Philadelphia-born and now Manchester-based singer, songwriter and nifty clawhammer banjo and guitar player Zoe Mulford finally releases her fifth album (her first since 2013's Coyote Wings), with the help of Kickstarter and a small bunch of friendly musicians among whom fiddle/mandolin player Tom Kitching figures largest (and whom Zoë crucially credits with "getting the songs airborne").

Zoë's songwriting is noted for its propensity for both seeking and finding joy in the midst of hard times, and that credo has never been clearer than on Small Brown Birds, which focuses on a common theme of rebirth and hope. Zoë's charming brand of compassion, honesty and wit are in evidence throughout this new collection of 10 originals and two covers.
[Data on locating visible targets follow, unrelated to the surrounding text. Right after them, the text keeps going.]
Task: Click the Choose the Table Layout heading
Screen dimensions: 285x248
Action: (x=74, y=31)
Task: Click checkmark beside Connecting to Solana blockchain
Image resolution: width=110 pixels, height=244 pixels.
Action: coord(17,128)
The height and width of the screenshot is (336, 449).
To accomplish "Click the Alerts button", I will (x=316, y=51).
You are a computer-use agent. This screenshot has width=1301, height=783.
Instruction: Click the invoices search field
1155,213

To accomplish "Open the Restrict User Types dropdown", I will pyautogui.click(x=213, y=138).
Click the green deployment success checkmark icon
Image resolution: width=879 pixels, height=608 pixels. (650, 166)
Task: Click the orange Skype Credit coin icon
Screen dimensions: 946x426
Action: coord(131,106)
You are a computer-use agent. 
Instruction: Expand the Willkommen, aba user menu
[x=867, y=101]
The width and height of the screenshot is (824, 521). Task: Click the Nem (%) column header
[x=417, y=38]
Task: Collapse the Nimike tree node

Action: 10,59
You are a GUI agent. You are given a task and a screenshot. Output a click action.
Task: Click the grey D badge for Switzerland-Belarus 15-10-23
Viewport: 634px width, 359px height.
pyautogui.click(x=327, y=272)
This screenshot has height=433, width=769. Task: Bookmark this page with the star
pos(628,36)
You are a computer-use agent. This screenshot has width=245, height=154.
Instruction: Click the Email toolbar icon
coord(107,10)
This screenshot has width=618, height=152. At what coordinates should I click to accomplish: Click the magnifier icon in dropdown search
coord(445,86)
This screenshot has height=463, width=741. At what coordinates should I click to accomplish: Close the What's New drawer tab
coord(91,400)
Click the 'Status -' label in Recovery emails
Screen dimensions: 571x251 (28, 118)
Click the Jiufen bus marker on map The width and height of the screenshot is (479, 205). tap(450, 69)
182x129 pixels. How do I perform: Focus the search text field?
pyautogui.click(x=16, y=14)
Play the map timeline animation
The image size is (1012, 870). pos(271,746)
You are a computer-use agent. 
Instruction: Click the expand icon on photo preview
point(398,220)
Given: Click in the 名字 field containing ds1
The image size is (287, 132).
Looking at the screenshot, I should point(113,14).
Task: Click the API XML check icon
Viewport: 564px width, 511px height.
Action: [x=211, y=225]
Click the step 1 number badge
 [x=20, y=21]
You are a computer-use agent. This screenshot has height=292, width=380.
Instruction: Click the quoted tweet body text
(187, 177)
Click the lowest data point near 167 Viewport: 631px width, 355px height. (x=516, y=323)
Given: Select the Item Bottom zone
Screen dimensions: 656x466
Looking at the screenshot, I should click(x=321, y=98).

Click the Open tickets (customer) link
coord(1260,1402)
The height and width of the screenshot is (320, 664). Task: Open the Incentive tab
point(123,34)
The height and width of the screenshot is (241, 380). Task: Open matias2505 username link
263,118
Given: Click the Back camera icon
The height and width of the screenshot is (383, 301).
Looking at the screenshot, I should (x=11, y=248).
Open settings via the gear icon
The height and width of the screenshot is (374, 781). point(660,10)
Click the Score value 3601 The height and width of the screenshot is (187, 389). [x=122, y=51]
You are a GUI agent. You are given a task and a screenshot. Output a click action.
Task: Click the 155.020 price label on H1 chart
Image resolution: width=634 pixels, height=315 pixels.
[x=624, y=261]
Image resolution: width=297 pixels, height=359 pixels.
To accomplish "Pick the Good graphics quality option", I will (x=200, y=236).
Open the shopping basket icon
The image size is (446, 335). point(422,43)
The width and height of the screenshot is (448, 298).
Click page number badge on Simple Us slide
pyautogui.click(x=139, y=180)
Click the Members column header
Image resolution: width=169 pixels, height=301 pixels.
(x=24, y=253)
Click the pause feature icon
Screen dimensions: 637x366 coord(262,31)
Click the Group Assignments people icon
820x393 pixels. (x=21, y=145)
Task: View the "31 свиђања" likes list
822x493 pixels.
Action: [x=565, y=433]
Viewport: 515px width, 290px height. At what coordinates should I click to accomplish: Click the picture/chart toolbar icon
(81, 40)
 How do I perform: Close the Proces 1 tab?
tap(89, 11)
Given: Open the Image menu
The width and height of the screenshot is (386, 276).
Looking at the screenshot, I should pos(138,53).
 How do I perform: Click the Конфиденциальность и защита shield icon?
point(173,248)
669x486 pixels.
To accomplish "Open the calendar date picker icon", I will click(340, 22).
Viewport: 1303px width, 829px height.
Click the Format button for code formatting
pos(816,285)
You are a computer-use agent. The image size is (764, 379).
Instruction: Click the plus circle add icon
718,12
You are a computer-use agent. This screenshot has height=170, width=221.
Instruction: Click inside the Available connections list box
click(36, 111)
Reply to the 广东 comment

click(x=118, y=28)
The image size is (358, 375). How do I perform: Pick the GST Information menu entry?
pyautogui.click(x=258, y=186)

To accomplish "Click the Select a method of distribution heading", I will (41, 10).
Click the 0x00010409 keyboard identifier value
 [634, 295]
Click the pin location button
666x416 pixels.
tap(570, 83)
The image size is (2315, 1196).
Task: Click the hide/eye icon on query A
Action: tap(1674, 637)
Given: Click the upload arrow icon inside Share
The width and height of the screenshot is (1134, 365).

The album's bookends are chummy songs of welcome (Answer The Knock At The Door and Won't You Come On In?), both deserving of wider currency; Back Door Key then extends the theme of welcome, this time to a former lover (on whose departure the small brown birds, but evidently not the yellow warbler, also left).

There's a distinct Appalachian feel to the darker - but eventually ripe with promise - February Thunder; here, as on the delicate but bleak Snow On The Junkyard, Zoë's clear, direct vocal style comes into its own. One Damn Thing is a justified (if reluctantly resigned) rant whose mode of expression kinda recalls Peggy Seeger - as in its own way does the gospel-inflected Speak True. Highlight track The Day The President Sang Amazing Grace - recently covered by Joan Baez on her latest album - is a powerful reminiscence of Obama's eulogy for those slain in the 2015 AME church shooting in Charleston. And the album's non-originals - the Red Clay Ramblers' shanty-like Queen Of Skye and Paul McCartney's Blackbird - come off particularly well too, the latter conveniently followed by the chirpy little instrumental title track. The only relative miscalculation (and a minor one at that in my view) might be considered the inclusion of Zoë's vaudeville-styled critique-cum-party-piece Zillionaire, which despite some suitably exuberant supporting playing doesn't quite fit with the tone of the rest of the album, even as an appetiser for the warmly inclusive finale.

The album is really nicely packaged too, by the way, with attractive artwork and design. So if you've not yet come across Zoë, then here and now's a good time and place to start.